(Pixel coordinate grounding data)
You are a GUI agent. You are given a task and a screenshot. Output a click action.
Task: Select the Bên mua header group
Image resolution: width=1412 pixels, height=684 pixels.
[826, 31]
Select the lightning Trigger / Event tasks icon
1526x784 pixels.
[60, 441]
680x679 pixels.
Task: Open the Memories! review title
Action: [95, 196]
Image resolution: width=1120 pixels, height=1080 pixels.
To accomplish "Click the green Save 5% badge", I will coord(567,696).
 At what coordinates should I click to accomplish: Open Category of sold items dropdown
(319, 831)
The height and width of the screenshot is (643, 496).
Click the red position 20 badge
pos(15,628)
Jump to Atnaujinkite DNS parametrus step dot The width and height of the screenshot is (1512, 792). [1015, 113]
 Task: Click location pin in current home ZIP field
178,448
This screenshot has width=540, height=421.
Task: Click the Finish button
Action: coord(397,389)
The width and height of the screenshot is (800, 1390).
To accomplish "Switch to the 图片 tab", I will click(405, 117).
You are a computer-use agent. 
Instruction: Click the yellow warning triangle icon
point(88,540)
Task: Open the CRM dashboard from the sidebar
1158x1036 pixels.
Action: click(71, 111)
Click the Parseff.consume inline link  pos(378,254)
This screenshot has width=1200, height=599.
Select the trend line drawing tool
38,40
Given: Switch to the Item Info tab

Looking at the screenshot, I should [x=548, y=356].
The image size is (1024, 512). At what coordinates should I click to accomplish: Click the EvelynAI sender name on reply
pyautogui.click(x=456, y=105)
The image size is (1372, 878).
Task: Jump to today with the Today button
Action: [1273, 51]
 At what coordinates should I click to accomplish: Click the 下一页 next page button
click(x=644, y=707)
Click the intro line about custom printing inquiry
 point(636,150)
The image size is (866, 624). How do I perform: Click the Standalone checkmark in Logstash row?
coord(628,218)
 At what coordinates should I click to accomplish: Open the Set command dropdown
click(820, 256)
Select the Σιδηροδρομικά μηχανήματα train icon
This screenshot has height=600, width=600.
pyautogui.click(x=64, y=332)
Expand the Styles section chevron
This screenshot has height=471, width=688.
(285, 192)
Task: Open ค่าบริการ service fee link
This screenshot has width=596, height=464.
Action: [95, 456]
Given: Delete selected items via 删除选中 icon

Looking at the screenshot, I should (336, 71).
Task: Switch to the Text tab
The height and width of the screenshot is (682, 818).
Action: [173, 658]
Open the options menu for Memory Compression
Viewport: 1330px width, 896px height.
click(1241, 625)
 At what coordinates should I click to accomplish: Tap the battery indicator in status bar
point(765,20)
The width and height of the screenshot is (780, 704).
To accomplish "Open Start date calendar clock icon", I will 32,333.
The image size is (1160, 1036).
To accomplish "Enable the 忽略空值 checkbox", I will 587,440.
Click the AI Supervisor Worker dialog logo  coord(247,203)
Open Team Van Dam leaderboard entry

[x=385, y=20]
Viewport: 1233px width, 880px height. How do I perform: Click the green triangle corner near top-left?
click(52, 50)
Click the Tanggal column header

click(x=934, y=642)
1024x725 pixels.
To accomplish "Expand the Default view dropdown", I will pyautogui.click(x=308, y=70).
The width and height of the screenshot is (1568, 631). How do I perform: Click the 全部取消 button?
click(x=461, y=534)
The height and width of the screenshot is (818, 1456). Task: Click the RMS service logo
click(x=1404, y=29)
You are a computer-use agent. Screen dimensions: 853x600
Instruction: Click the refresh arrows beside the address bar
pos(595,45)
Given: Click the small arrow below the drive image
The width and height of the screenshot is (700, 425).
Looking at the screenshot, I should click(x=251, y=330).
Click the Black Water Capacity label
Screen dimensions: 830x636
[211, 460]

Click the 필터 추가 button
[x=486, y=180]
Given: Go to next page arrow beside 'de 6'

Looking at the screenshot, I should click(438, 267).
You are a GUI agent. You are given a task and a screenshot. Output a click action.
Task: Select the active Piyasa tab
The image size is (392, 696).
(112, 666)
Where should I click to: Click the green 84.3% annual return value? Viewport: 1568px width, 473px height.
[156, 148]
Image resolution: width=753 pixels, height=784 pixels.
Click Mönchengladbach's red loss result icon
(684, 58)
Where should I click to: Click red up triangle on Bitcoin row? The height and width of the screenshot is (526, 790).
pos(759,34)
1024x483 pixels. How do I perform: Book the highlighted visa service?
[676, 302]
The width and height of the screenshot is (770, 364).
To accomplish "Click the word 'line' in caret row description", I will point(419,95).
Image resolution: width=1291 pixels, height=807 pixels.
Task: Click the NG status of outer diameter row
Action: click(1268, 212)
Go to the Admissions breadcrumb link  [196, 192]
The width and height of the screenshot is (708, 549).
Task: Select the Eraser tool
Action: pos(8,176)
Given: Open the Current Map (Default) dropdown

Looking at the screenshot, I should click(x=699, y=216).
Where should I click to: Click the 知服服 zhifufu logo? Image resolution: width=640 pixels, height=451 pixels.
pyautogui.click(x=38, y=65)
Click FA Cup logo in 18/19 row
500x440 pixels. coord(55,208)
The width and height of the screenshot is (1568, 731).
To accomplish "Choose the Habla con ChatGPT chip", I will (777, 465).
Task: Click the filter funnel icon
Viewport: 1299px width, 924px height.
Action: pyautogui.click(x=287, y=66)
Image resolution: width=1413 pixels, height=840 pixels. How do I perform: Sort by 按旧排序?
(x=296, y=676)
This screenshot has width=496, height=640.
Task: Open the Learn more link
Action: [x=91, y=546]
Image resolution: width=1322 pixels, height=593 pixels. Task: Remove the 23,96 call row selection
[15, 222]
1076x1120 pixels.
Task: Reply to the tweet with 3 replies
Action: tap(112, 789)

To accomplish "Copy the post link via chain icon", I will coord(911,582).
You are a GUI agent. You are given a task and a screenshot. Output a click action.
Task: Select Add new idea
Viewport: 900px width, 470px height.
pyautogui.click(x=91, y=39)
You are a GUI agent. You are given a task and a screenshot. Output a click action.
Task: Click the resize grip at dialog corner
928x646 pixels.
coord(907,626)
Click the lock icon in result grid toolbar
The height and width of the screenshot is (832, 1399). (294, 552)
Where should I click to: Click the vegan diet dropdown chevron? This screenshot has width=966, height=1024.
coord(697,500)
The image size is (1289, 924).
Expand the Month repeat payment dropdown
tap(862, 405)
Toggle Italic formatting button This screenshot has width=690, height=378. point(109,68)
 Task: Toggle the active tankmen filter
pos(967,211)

- [Task directions]: Above are records; repeat only the lines starting at the line with "Task: Click the resize grip at dialog corner" and ending at the line with "The image size is (1289, 924).", exactly as they appear, both included.

- [Answer to this problem]:
Task: Click the resize grip at dialog corner
928x646 pixels.
coord(907,626)
Click the lock icon in result grid toolbar
The height and width of the screenshot is (832, 1399). (294, 552)
Where should I click to: Click the vegan diet dropdown chevron? This screenshot has width=966, height=1024.
coord(697,500)
The image size is (1289, 924).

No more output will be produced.